Certo, la pronuncia è risultata un po’ storpiata e l’intonazione imprecisa in alcuni punti, ma il loro impegno e la loro bravura sono stati largamente apprezzati da tutti i presenti; l’ambasciatore Massoni, in particolare, si è detto commosso e colpito dall’esibizione dei piccoli cantanti, tanto da invitarli ai festeggiamenti per l’anniversario della Repubblica. Dove? Ma in ambasciata, naturalmente!

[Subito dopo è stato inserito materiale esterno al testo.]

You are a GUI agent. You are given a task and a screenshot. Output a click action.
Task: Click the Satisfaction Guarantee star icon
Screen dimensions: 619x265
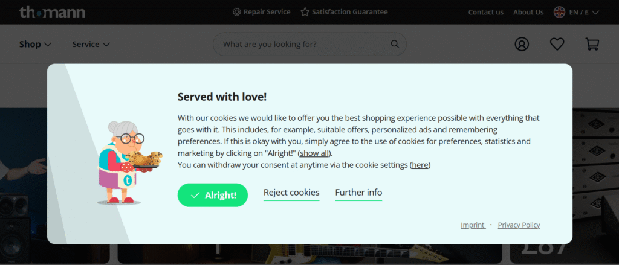tap(305, 12)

I bambini hanno continuato a esercitarsi, in un’atmosfera di crescente entusiasmo e agitazione, fino al grande giorno: tutto di quel 4 giugno è stato una novità: il viaggio in pullman per arrivare in ambasciata, le facce nuove, l’ambiente e le splendide divise rosso-bianco-verde, disegnate appositamente per loro e per l’occasione dallo stilista italiano Cristiano Burani e, infine, l’esibizione, accompagnati, dal sax del nostro Clinton.

inno in ambasciata
I bambini durante l’esibizione.

Non siamo in grado di descrivervi nel dettaglio le emozioni e i pensieri che hanno attraversato la testa e il cuore dei nostri bambini in quei minuti, mentre cantavano l’inno di Mameli con la mano sul cuore; ma possiamo raccontarvi cosa è stato per noi: cosa è stato prepararli per questa grande sfida, cosa è stato vedere il video della loro esibizione all’ambasciata, mentre pronunciavano quelle parole spesso sconosciute e incomprensibili persino per molti italiani, con lo stesso calore e la stessa passione che mettono nel cantare “Ee Mungu Nguvu Yetu” (l’inno keniano, “O God, our Strenght” nella versione inglese). Cosa è stato immaginare i bambini, di cui conosciamo le storie, il passato e le mille difficoltà, su quel palco, le loro aspettative, il loro iniziale sbigottimento, i loro sorrisi dopo gli applausi degli illustri ospiti.

Abbiamo condiviso il video sui nostri social per mostrare quanto siamo orgogliosi di loro e, forse, per mandare un messaggio positivo, di completa condivisione e scambio, in questi tempi sordi e ciechi al dialogo.

Speriamo di essere riusciti nell’intento. Loro, sicuramente, possono dire di avercela fatta.